ベンチからは皆が跡部に声をかけていた様子が伺え、ふと得点を見ると117-117と数字が並ぶ。

ひゃ、ひゃく…じゅう?!?!
夢中になりすぎて数を意識していなかった。

ほんとに、もうやめて。
無理だよね?
大きく息を吸い込んで、跡部に向けて言葉を放つ。


「あとべーーーー!!立てーーー!!!!」


今日1番の大声で叫んでた。
涙が声と一緒に弾け飛ぶ。

もうやめてしまえ!そう思うのに
これ以上見てられないなんて思ったのに。
口に出た言葉は真逆のものだった。


ぎゅっと目を瞑って叫び終わり、手摺から今にも落ちそうなくらい前のめりの体勢で 目を開くと
跡部の身体がゆっくりと動いた。


「勝つのは……氷帝だ!」


跡部がむくりと起き上がり、突っ伏していた事が幻なんではないかと思う声で話す。


「跡部……あとべ!!」

いつも見ている凛々しい跡部の立ち姿。
夕陽でまた妖艶に輝いてる。
その姿を目にするだけでまた、目頭が熱くって。
どうしようもないくらいに愛しい。

やっぱり跡部はどんな場面でも跡部で、皆の羨望を期待を裏切らない。

例え ここで負けても
この男は全く負けてなんていない。
だって、こんなにもみんな魅せられてるんだから。

ねぇ、越前、あんたはこんな風になれる?
きっと無理だよ。まぁなる必要もないんだろうけど。

跡部はね、ただの猿山の大将なんかじゃないんだから。
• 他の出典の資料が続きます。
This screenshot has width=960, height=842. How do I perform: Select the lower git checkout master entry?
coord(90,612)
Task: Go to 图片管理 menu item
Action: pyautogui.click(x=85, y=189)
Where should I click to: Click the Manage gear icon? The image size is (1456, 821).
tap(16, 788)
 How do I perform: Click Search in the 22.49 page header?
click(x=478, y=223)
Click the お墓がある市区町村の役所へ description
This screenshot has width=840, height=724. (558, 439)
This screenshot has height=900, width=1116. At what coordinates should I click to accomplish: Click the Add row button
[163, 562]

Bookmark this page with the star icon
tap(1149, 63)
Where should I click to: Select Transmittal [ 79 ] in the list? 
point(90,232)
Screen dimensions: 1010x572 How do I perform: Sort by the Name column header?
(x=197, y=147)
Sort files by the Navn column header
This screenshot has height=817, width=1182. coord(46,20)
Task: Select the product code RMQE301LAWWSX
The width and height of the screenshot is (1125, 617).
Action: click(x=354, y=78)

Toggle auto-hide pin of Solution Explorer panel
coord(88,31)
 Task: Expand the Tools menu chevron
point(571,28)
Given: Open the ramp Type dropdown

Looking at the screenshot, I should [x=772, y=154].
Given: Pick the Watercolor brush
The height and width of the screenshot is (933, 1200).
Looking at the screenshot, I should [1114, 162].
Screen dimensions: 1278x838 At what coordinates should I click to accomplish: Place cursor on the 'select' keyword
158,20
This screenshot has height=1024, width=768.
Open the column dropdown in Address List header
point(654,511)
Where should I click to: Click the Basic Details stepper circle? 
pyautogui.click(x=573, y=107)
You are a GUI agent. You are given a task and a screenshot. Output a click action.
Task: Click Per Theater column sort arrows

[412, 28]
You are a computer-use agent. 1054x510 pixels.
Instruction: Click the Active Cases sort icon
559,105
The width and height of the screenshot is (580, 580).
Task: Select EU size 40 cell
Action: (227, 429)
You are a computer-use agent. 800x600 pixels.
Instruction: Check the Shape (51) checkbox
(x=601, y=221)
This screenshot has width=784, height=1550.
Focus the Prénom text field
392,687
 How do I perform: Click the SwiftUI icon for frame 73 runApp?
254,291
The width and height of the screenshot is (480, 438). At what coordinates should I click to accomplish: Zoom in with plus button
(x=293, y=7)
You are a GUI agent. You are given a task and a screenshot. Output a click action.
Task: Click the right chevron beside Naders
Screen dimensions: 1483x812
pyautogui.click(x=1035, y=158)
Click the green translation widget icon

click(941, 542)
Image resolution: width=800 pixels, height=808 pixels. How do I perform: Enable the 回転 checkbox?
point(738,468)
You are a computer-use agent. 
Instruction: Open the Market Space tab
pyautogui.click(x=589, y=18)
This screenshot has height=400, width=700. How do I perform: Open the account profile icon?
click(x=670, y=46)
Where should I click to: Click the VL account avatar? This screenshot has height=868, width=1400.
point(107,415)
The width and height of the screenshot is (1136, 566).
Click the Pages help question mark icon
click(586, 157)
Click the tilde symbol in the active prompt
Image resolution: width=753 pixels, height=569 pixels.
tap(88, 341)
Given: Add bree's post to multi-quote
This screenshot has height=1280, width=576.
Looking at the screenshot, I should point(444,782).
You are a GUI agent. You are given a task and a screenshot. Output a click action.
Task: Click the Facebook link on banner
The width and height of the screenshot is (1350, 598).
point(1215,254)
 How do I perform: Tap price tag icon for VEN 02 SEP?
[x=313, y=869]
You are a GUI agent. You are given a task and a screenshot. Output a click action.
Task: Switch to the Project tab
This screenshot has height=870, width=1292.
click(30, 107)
(あえて言うなら 美しい猿山の、美しい大将なんだからっ)





バシュっ

最後のボールが 夕闇に霞む跡部の背後に弾んで転がった。



「118-117!越前リード!」

「……?!?!」



皆の視線が跡部に集中する。
なのに 微動だにしない跡部。



あ…。

びっくりするほど自然にぼたぼたと目から身体中の水分が出てるんじゃないかと思うほど流れ落ちる。零れるなんてもんじゃない。

立ったまま、ぴくりとも動かないそのシルエットは 今まで見たなによりも美しかった。


「あとべぇ……ぅぐ」

暫くその姿を潤んだ視界に焼き付けて、両の拳で乱暴にたれ流れる涙を拭った。